Once you have corresponsing pain location and scintograph lesions established at baseline, it isn't too much of a leap to assume cessation of narcotics combined with bone scan resolution equates to clinical benefit.
As I said in a PM I wanted time to think through implementations and what they would mean. Below is one such implementation:
1) Randomize patients with pain that maps to a particular spot that shows hot on the bone scan
2) XL184 patient gets pain relief for that spot and bone scan will almost certainly show 'colding' of the hot spot. Great, no issues.
3) Dox patient gets equivalent (perhaps better) pain relief for that spot - but bone scan does not show 'colding' and in fact shows a hotter hot spot (flare indicating healing?).
Would the FDA really let a poorly understood test like a bone scan turn an equivalent clinical result (pain relief) into a very significant benefit for XL184? I don't think they will - nor do I think they should.
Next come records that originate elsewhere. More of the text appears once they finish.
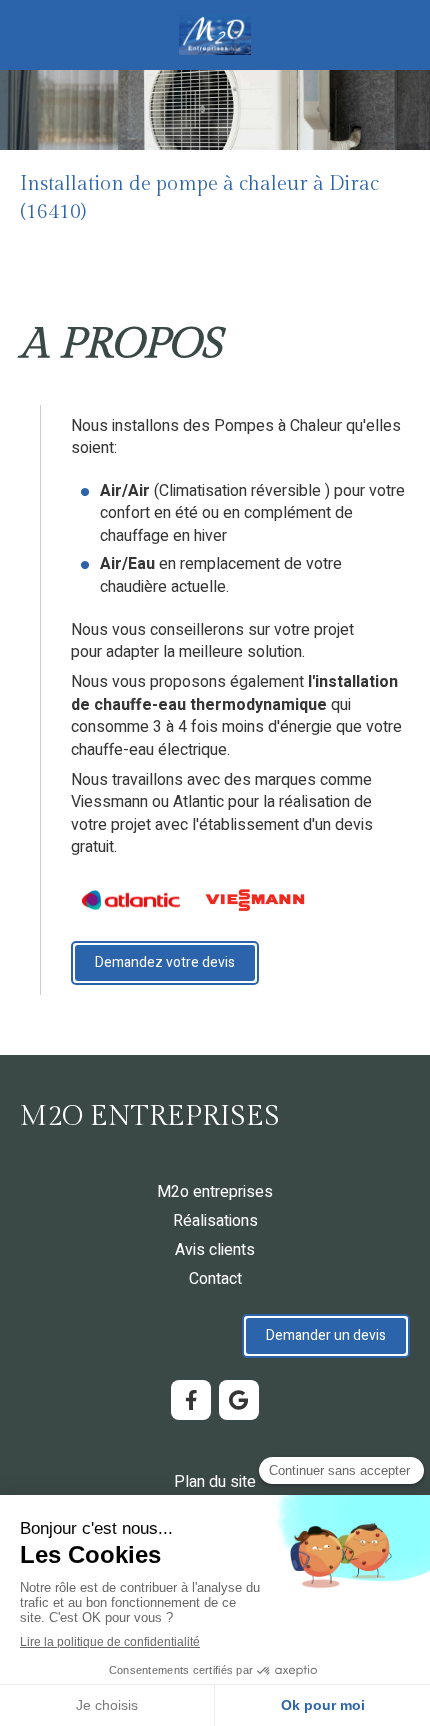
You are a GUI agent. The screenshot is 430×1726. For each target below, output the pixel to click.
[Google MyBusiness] (239, 1400)
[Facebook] (191, 1400)
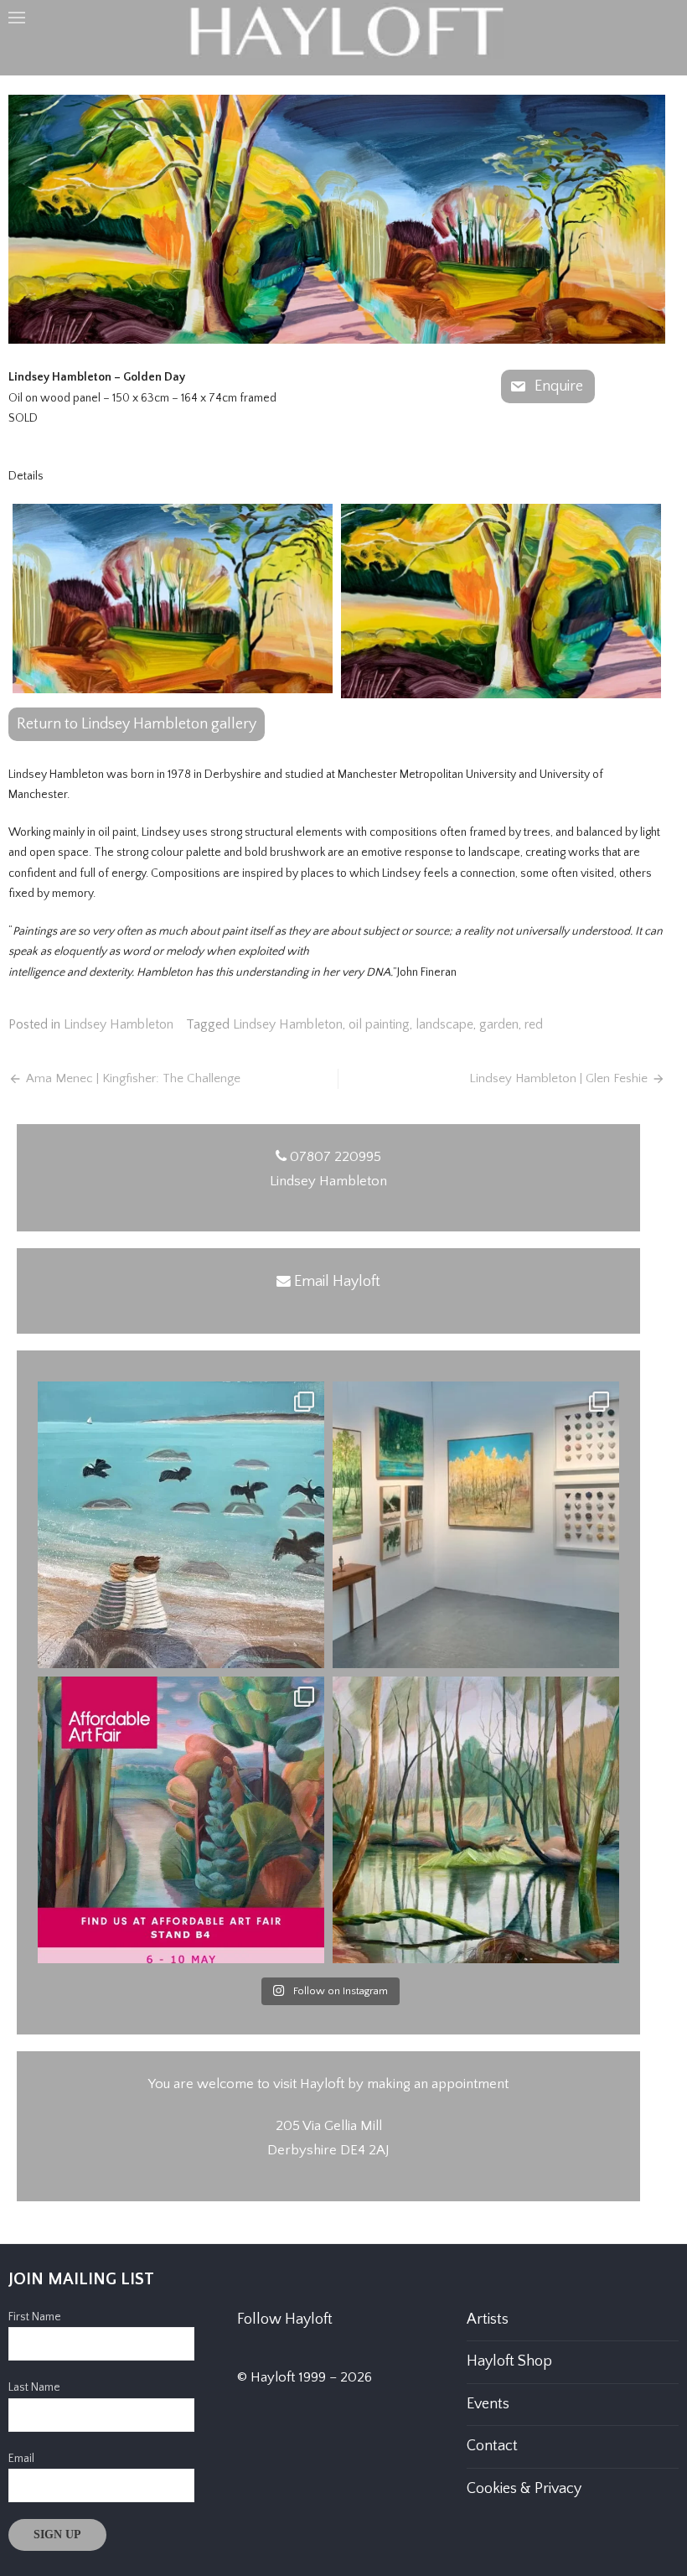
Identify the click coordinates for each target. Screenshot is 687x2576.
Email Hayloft (337, 1281)
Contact (492, 2446)
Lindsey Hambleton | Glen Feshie (558, 1078)
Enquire (558, 386)
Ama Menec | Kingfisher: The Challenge (133, 1078)
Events (488, 2404)
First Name (34, 2317)
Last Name (34, 2387)
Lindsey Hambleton (118, 1024)
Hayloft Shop (509, 2361)
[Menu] (17, 17)
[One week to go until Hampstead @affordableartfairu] (181, 1820)
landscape (444, 1024)
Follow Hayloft (285, 2319)
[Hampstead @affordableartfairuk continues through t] (476, 1524)
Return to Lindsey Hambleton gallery (136, 724)
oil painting (379, 1024)
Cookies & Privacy (524, 2488)
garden (499, 1024)
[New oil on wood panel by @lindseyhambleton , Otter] (476, 1820)
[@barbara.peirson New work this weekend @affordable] (181, 1524)
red (533, 1024)
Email (21, 2458)
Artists (488, 2319)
And I think that conceptually almost anything that takes significant advantage of XL184's bone scan clearing phenomenon is likely to run into the same issue (with one exception - see below). OTOH if they pair it with another imaging technique that can detect dead tumor then, maybe..., but of course it is a debatable question as to whether XL184 is doing better in that regard.
The one exception would be to take advantage of the FDA's weakness of allowing existing standards to be used even if they are clearly asinine. In this case taking advantage of the fact that a hot spot is counted as progression in RECIST. In a simple prostate cancer trial isolated to patients with a high ratio of bone mets to soft tissue mets they could just run a pfs trial and I'd bet most progression would be bone scan progression so XL184 would win hands down. The FDA might bite - I don't think they should, but they might. No need to even go after a composite.